101. Symmetric Tree
题目描述:
Given a binary tree, check whether it is a mirror of itself (ie, symmetric around its center).
For example, this binary tree [1,2,2,3,4,4,3] is symmetric:
1
/ \
2 2
/ \ / \
3 4 4 3
But the following [1,2,2,null,3,null,3] is not:
1
/ \
2 2
\ \
3 3
Note: Bonus points if you could solve it both recursively and iteratively.
题目翻译
给定一颗二叉树,判断它是不是自我镜像,就是以中心为轴镜面对称 比如,这个二叉树 [1,2,2,3,4,4,3] 就是对称的:
1
/ \
2 2
/ \ / \
3 4 4 3
但是如下这个 [1,2,2,null,3,null,3] 就不是:
1
/ \
2 2
\ \
3 3
注意:如果你可以递归地和迭代地解决它,你就会得到额外的奖励
解题方案
标签: 树
思路:
解题关键是确定镜面节点对,然后判断该对节点值是否一样即可。
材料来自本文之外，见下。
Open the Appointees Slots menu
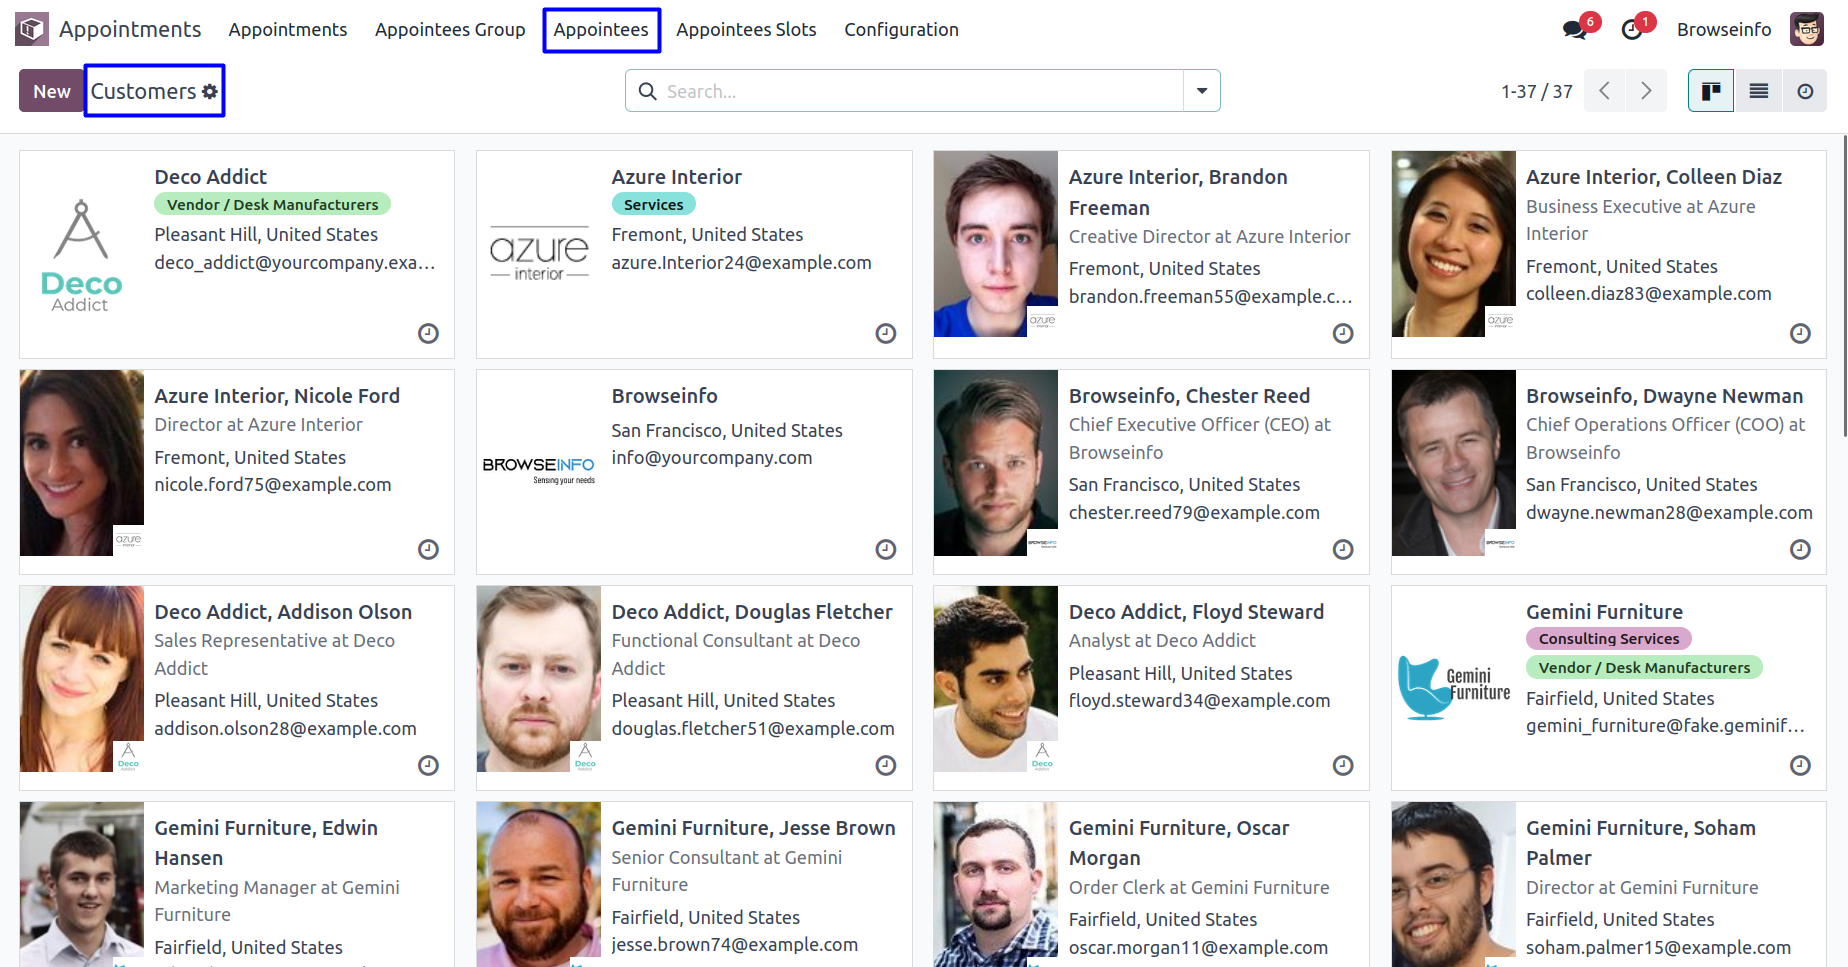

通过观察可以发现,只要左子树与右子树镜面对称即可,左子树的左孩子与右子树的右孩子配对,左子树的右孩子与右子树的左孩子配对,因而可以递归求解 也可以迭代求解。
代码:
/**
* Definition for a binary tree node.
* struct TreeNode {
* int val;
* TreeNode *left;
* TreeNode *right;
* TreeNode(int x) : val(x), left(NULL), right(NULL) {}
* };
*/
class Solution {
public:
bool isSymmetric(TreeNode *lhs, TreeNode *rhs)
{
if (NULL == lhs&&NULL == rhs)return true;
if (NULL!=lhs&&NULL!=rhs&&lhs->val == rhs->val)
{
return isSymmetric(lhs->right, rhs->left) && isSymmetric(lhs->left, rhs->right);
}
return false;
}
bool isSymmetric(TreeNode* root) {
if (!root)return true;
return isSymmetric(root->left, root->right);
}
};